認知症の兆候をIoTで 長崎大が実証実験 高齢者の行動把握

ごみ箱のふたに設置したセンサーやスマートウオッチを使った実証実験=長崎市内

 高齢者の自宅での日常的な動作を冷蔵庫などに設置した超小型センサーや身に着けた腕時計型端末(スマートウオッチ)などから送信されるデータで解析し、離れて暮らす家族や介護関係者らが認知症の兆候を把握するシステムを、長崎大情報データ科学部と同大学病院脳神経内科の研究グループが開発した。1人暮らしの高齢者宅などでの活用が期待され、早ければ年内の実用化を目指している。
 研究グループによると、新型コロナウイルス禍の中、高齢者と接することなく、プライバシーにも配慮しながらIoT(モノのインターネット)などを使って生活機能障害を把握できるのが特長。協力会社社員の個人宅で今月末まで進めている実証実験では、薬箱、おぼん、カーテン、トイレのドアなど11カ所にセンサーを設置。データは人工知能(AI)が分析し、「服薬できたか」「入浴したか」などの日常行動を把握する。
 スマートウオッチでは歩行量や転倒の有無、会話量などを測定。冷蔵庫を開けた時に食事と関連付けて「昨日の夕食は何を食べたの?」などと音声で質問し、「ちゃんぽんを食べました」などの回答は、家族にLINE(ライン)で通知する。AIが認知症の兆候があると判断すると、アラームなどで高齢者本人や離れて暮らす家族、ケアマネジャーなどに伝える仕組みを想定している。

* 課題の目的 *
上の長崎大の実証実験の記事について、次の1.〜3.の記述は記事の内容と合っていますか？それぞれ「はい」か「いいえ」で答え、決め手となる記事の語句をそのまま引用してください。
1. 実証実験ではセンサーが11カ所に設置されている。
2. 高齢者が音声の質問に答えた内容は、家族にメールで通知される。
3. 実証実験は長崎大学病院の病室で行われている。

* 表示データ *
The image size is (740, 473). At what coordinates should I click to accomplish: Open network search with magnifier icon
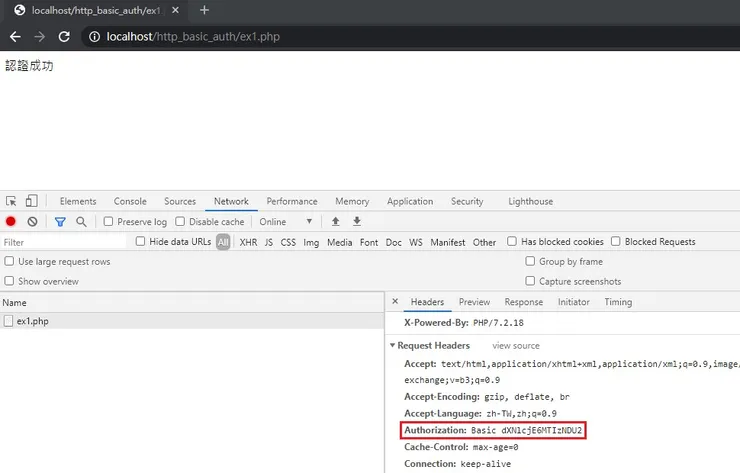[x=81, y=222]

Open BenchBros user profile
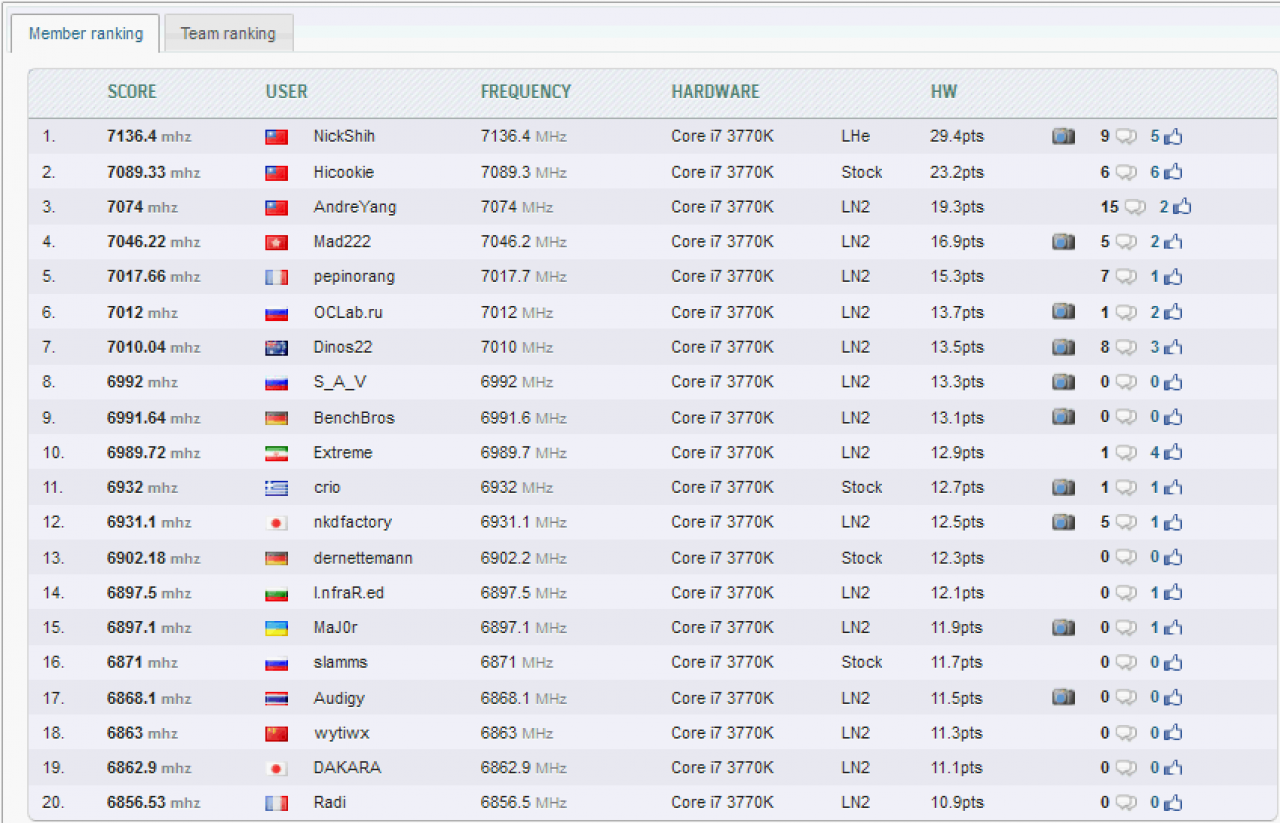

* 模範解答 *
1. はい「薬箱、おぼん、カーテン、トイレのドアなど11カ所にセンサーを設置」
2. いいえ「家族にLINE(ライン)で通知する」
3. いいえ「協力会社社員の個人宅で今月末まで進めている実証実験」